What is the last thing of importance that both report as happening before they went out to the Mount of Olives?  See Mat 26:30, Mar 14:26.  What hymn did they sing?  Recall that at the beginning of the Passover meal the first two of the Hallel Psalms 113-118 were sung after drinking the first cup of wine that was shared.  Following the fourth cup, the cup of praise or hallel, that Jesus likely did not drink (Mat 26:29), the remaining Psalms 115-118 were sung; cf. Psa 116:13.  Also recall that the Hallel Psalms were sung as songs of joy and praise not just at Passover, but also at Pentecost, Tabernacles, Hanukkah, and the new moons, so that all Jews would have known these psalms by heart, having sung them regularly all their lives.  As we have also seen, the very last words of this hymn in Psa 118:22-26 were prominent in Jesus’ triumphal entry and ministry over the previous few days: The shout of hosanna by the crowds in Mat 21:9 is a transliteration of the Hebrew aN” h[‘yviAh from Psalm 118:25-26 that means literally save now, I/we beseech thee, and is related to Jesus’ name in Hebrew (Yeshua, cf. Joshua).  In Jesus’ parable of the landowner to the religious leaders in Mat 21:42 He quotes from Psa 118:22-23, “The stone which the builders rejected, this became the chief corner stone; this came about from the Lord, and it is marvelous in our eyes.”  And the very last words He spoke to the religious leaders before forsaking them and the temple in Mat 23:39 was that they would no longer see Him until they say, “Blessed is He who comes in the name of the Lord”, quoting from Psa 118:26—which they themselves would be singing the next day immediately after Jesus had died on the cross as they celebrated their own Passover.  In this light, what is the significance of the words in Psa 118:27 to what was about to unfold and take place over the next day?  Cf.
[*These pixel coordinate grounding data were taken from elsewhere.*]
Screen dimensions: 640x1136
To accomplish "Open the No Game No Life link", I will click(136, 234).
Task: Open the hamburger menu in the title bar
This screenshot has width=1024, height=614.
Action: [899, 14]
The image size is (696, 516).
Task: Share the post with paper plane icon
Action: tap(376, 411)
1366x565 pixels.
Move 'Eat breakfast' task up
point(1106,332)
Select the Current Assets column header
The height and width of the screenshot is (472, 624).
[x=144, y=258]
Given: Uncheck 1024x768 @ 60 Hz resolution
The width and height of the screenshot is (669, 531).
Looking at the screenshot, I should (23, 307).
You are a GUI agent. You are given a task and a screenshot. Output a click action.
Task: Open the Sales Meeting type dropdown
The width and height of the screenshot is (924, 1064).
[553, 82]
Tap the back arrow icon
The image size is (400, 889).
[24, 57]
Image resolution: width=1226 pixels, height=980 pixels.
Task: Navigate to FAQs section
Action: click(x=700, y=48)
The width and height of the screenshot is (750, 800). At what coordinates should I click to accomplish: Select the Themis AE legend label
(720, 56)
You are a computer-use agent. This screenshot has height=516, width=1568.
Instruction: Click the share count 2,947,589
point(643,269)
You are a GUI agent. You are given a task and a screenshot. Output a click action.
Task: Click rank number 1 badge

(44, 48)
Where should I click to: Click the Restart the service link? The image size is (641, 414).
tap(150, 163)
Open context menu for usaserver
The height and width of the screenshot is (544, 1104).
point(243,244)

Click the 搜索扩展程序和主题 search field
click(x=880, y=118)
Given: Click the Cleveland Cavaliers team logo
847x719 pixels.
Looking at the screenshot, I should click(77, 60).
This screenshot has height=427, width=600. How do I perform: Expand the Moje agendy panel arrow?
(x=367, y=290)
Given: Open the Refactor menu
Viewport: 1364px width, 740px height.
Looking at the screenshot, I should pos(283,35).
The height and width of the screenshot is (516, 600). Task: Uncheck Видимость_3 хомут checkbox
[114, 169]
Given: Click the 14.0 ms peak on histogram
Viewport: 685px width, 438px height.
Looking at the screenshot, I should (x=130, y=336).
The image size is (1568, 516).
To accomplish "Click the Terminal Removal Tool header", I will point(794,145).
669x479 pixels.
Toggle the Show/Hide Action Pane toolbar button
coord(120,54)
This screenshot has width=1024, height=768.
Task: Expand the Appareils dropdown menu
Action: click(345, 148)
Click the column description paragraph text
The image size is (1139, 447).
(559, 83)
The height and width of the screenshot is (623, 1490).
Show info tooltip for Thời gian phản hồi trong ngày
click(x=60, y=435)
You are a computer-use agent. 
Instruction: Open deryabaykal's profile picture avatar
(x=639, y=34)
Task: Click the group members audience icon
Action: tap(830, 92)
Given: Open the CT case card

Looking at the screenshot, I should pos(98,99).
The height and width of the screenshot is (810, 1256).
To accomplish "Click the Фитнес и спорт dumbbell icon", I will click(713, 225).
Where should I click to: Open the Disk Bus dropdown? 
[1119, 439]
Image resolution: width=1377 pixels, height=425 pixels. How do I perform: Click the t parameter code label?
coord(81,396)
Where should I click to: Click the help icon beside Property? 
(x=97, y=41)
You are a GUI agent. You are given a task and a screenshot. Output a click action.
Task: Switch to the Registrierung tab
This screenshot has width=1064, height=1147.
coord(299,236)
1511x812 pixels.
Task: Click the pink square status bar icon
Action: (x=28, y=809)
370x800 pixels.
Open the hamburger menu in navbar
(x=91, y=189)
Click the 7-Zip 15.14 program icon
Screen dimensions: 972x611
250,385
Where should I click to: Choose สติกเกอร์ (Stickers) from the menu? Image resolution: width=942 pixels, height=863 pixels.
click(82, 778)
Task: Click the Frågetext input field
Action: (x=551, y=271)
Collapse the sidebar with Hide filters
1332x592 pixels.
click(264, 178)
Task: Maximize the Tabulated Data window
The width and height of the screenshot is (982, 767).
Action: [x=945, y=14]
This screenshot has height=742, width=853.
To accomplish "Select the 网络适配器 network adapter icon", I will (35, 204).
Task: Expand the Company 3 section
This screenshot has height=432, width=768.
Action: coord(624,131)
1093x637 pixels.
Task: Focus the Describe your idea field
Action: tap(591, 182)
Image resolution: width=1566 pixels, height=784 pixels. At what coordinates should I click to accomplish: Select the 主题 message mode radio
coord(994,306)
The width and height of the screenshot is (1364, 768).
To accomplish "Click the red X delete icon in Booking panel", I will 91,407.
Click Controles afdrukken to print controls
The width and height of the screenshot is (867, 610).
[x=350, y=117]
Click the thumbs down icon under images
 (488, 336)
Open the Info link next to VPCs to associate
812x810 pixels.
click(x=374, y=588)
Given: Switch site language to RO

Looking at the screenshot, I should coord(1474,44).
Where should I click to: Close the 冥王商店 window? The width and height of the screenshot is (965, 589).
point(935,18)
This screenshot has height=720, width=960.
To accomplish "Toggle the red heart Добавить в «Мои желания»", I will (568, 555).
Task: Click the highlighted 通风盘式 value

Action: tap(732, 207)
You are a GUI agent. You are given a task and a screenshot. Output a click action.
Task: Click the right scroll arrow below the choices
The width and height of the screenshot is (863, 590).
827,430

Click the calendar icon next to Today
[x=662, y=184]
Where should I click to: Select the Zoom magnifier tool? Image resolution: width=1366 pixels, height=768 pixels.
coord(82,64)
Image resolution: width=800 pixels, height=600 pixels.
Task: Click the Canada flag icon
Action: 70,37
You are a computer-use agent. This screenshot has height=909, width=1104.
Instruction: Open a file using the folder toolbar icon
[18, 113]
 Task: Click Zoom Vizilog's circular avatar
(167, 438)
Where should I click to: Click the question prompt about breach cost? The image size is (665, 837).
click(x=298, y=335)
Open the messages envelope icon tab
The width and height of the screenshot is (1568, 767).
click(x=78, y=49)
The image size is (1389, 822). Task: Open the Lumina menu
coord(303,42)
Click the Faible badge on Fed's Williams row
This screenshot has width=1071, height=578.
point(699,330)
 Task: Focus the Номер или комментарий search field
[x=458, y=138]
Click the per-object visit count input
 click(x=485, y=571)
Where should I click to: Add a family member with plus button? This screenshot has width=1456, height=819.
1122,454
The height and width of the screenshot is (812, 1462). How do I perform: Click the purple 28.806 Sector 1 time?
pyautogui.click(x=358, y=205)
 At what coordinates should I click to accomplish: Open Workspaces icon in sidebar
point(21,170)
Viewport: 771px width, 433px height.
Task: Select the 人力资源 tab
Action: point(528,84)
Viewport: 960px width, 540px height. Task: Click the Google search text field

Isa 53:4-6,8,10-12.  Considering so great a salvation wrought for us by God, and at such a cost, what is the appropriate response expressed in the remaining verses of the hymn?  See Psa 118:28-29.

As Matthew and Mark who wrote first are the most Jewish of the gospels, why is it perhaps not surprising in their emphasis of Jesus as the fulfillment of God’s promised Messiah who would save His people from their sins, that after reporting that Jesus would not drink again from the fruit of the vine (which their Jewish readers would have understood as the fourth cup), they simply reported that they sang a hymn (which their readers would have been completely familiar with and understood the significance of the hymn’s climax in Psa 118:22-29 to what they were writing of God’s salvation), and then went out to the Mount of Olives where God’s promises would immediately unfold?  In regard to that salvation for which they hoped, how much more encompassing is salvation from sin than salvation from any other type of oppression, such as that which the Jews were experiencing under the Romans?  Whereas deliverance from sin ultimately manifests itself in deliverance from such oppressions as even worldly conquerors are themselves conquered by the Prince of Peace, does deliverance from such oppressions alone ever truly provide a complete and lasting deliverance from oppression without also delivering from sin?  Why not?  See Joh 8:34-36; cf. Jdg 2:11-23, 3:7-8,12, 4:1-2, 6:1, etc…  Considering the extent to which God went to communicate this truth by means not only of the prophetic word but of their customs that would be ingrained within them, how powerful and deceitful must those chains of sin be that hold people in bondage?